> WORK TO COMPLETE
Starting at the line that contains "720x540 pixels." and stopping after the last line, set down the listing exactly as it is. Add nothing.

> RECORDS TO USE
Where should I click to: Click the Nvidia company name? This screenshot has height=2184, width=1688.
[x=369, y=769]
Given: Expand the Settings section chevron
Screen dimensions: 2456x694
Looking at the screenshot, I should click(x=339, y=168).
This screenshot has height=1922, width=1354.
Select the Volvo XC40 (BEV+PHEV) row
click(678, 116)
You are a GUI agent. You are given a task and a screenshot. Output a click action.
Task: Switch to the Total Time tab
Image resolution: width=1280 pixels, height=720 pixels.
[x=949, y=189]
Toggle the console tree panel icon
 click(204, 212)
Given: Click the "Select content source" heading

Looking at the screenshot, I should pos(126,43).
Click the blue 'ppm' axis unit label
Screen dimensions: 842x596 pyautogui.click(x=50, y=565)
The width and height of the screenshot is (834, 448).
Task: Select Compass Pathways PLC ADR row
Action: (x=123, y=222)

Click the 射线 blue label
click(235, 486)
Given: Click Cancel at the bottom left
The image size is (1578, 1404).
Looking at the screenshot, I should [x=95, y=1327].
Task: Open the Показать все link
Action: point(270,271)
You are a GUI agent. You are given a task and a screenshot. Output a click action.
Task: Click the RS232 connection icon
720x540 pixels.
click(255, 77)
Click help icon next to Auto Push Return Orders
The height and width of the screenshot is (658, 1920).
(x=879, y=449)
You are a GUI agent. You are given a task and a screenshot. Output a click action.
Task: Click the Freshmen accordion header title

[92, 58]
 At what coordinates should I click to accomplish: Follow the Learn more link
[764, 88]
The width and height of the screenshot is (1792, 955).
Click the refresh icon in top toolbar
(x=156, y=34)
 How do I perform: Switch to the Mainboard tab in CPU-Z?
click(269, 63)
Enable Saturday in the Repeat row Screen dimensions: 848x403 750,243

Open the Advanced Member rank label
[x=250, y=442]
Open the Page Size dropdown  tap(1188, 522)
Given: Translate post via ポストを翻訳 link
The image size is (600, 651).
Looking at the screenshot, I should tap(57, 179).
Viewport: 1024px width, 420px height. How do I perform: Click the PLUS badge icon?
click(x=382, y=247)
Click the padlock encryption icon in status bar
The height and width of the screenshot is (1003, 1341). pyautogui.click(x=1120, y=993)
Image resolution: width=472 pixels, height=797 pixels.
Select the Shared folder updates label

> EXERCISE OUTPUT
720x540 pixels.
click(255, 77)
Click help icon next to Auto Push Return Orders
The height and width of the screenshot is (658, 1920).
(x=879, y=449)
You are a GUI agent. You are given a task and a screenshot. Output a click action.
Task: Click the Freshmen accordion header title

[92, 58]
 At what coordinates should I click to accomplish: Follow the Learn more link
[764, 88]
The width and height of the screenshot is (1792, 955).
Click the refresh icon in top toolbar
(x=156, y=34)
 How do I perform: Switch to the Mainboard tab in CPU-Z?
click(269, 63)
Enable Saturday in the Repeat row Screen dimensions: 848x403 750,243

Open the Advanced Member rank label
[x=250, y=442]
Open the Page Size dropdown  tap(1188, 522)
Given: Translate post via ポストを翻訳 link
The image size is (600, 651).
Looking at the screenshot, I should tap(57, 179).
Viewport: 1024px width, 420px height. How do I perform: Click the PLUS badge icon?
click(x=382, y=247)
Click the padlock encryption icon in status bar
The height and width of the screenshot is (1003, 1341). pyautogui.click(x=1120, y=993)
Image resolution: width=472 pixels, height=797 pixels.
Select the Shared folder updates label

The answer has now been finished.